Why I am Founders First
When I speak with super early stage founders (in Nigeria), I like to ask them what obstacle is stopping them from making progress on their business idea. They almost always respond, “funding.” I would smile and then follow up with the next question in my sequence: “What have you done so far?”, and most of them would say a variant of “nothing”.
When I speak with Nigerian early stage investors and ecosystem builders, the number one complaint regarding the ecosystem is about a lack of fundable ideas within the country. It’s a pyramid distribution, where there are a few stand-out ideas that get all the attention (and funding action) while the great horde remaining struggle in the trenches.
The founders say they have ideas, but they need funding. The investors say they want to fund, but the ideas are lacking. Seems like we have a catch-22 on our hands.
Poor ideas are the product of poor thinking. Thinking is influenced by education, experience, and exposure. I believe that the poor startup ideas we see, or indeed the poor quality of founders, or even tech talent is the result of poor foundational education within the country. In addition to this, most entrepreneurs in Nigeria do not have proper entrepreneurship education, which results in poor business ideas and ineffective business creation practices. Finally, the most common catalyst for the average Nigerian to start a business is survival; most are just looking for something that can help pay the bills. This surely also affects the ability to think critically about problems, and this all results in a more significant amount of failed startups, a lower number of startups that eventually get funded, and a low number of startups that actually scale up and go global, compared to other areas of the world.

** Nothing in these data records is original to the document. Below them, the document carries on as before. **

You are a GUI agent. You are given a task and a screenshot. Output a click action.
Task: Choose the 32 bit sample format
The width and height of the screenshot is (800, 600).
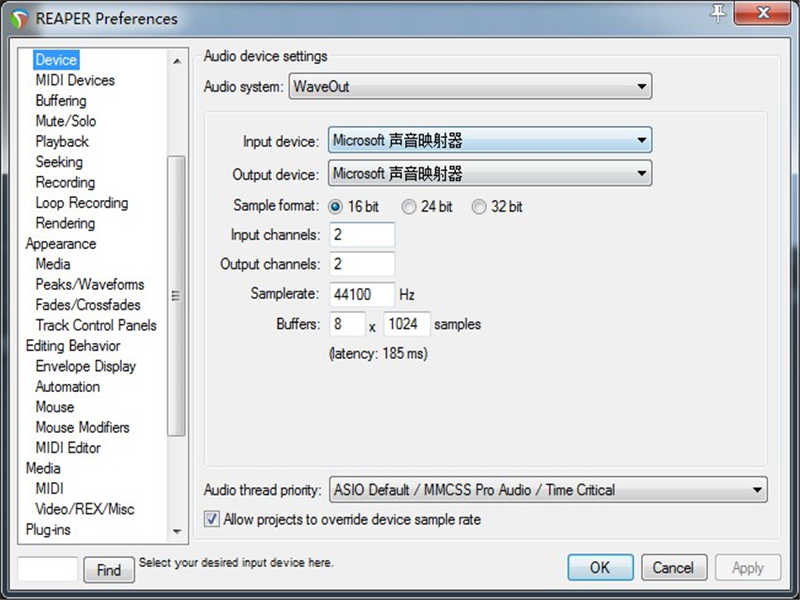pos(479,207)
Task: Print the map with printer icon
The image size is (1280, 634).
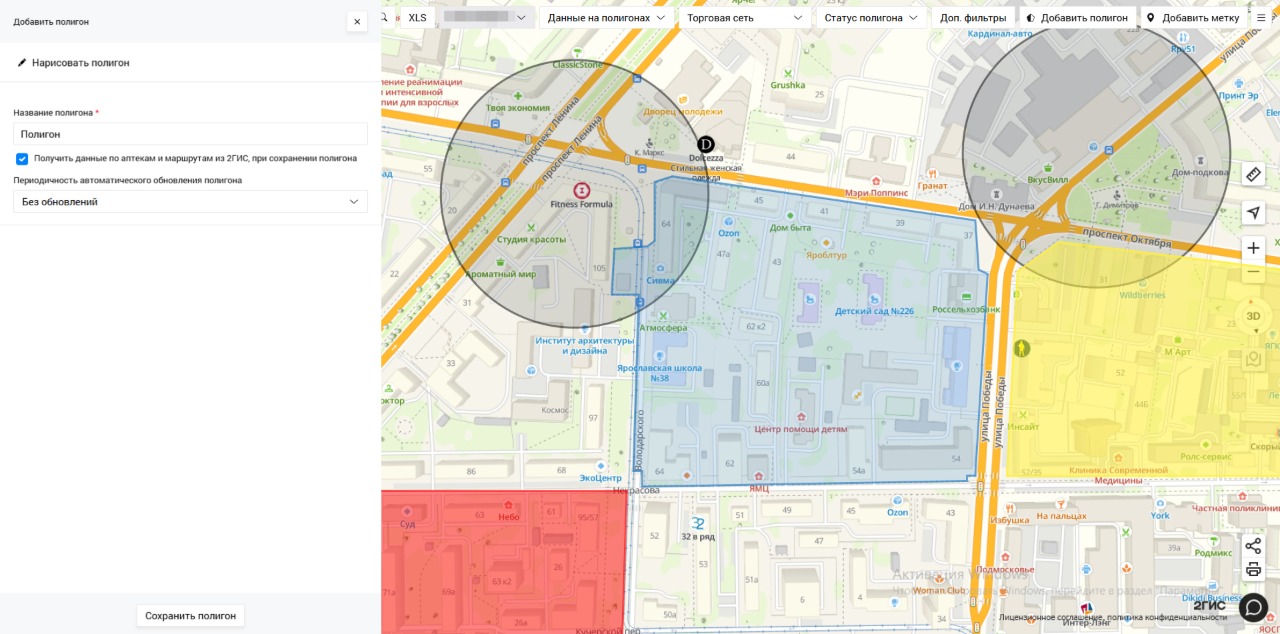Action: click(x=1253, y=570)
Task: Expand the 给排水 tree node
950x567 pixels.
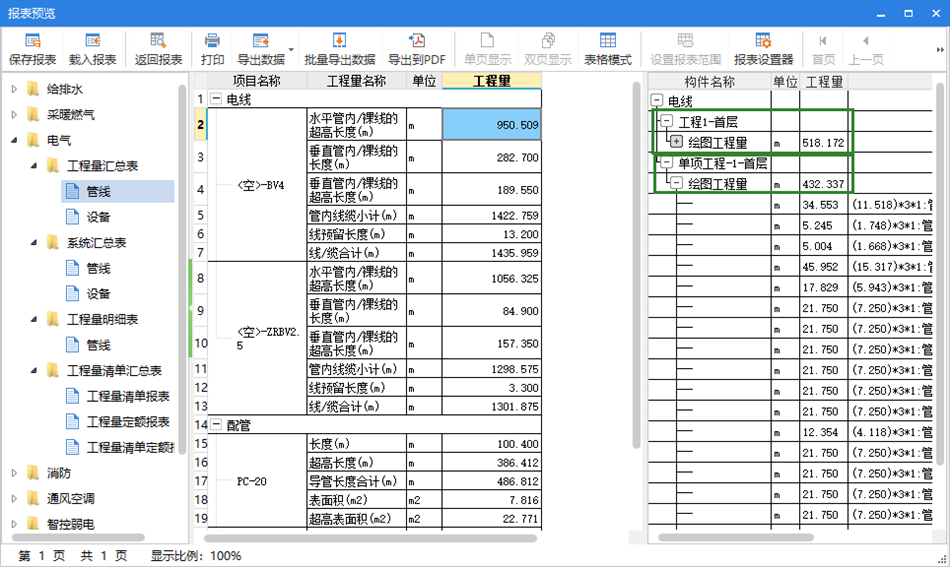Action: (x=14, y=89)
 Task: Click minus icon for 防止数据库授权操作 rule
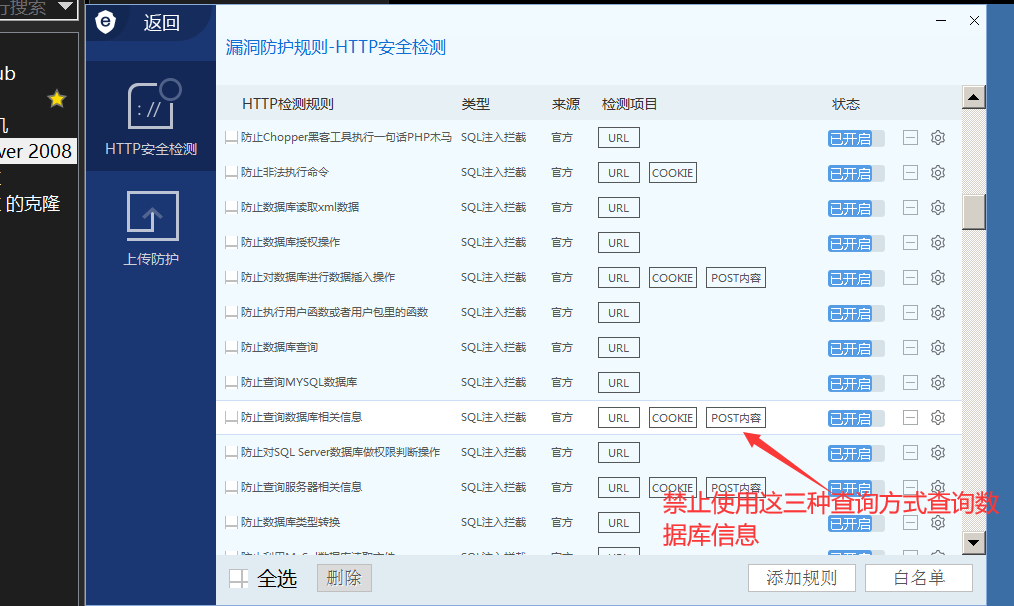point(910,243)
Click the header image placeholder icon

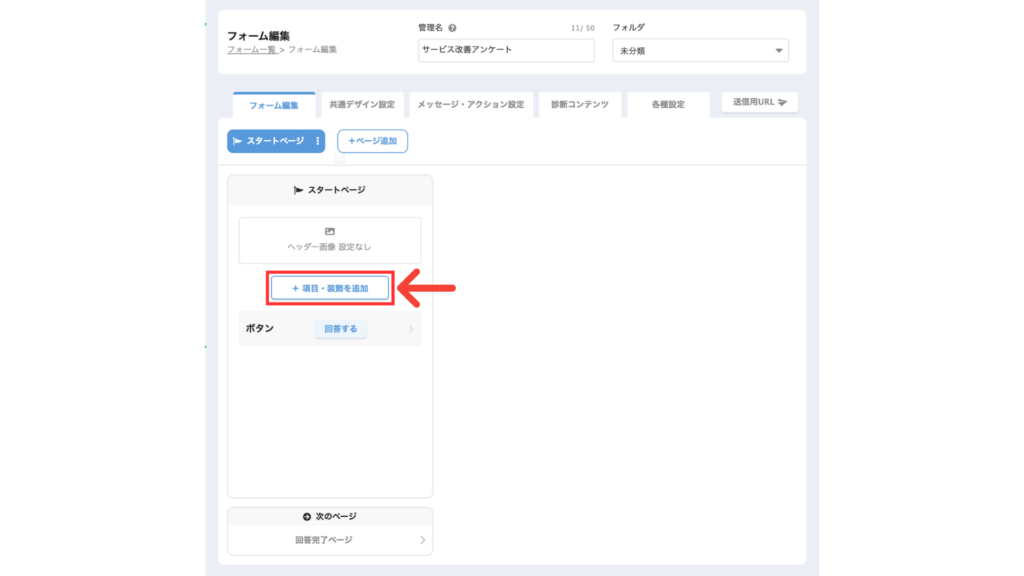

The lowest common denominator is the ability of the founder to come up with business ideas and execute them effectively. Therefore, providing education to early stage founders, especially to first time founders, is the most effective lever that can be pulled to generate better outcomes for Nigerian startups. More effective than investing in a new idea, a new market, a new consumer trend. A bad founder can have all this on their side and still end up with a washed up startup, however, a good founder, one who have the necessary thinking and execution skills can push through irrespective of them.
This is the foundational belief behind my “Founders First” mentality.
Founders First means I will always invest in the founder (or founders that make the team) over the idea or market. I will always invest in the character of the founder, the mindset, the skills, the competence, the life experience, the resilience, the ability to execute, to be flexible, to adapt and evolve, to communicate, to have a vision. Ideas, inventions, big markets, even timing, are valid, but they form the secondary consideration after the founder, the second layer of decision-making, so to speak.
The way I currently invest in Nigerian founders is by adopting, what I call, “Incubation as Education” posture, which is the idea that good entrepreneurship needs to be taught and the only way to effectively teach it is through practice. Creating incubation programs that take founders through the step-by-step process of starting businesses, providing opportunities to build relevant skills along the way, irrespective of whether their initial startups or ideas succeed, could be considered successes if the founder retains the learnings gleaned through the program and leverages it the second (third, or fourth) time around.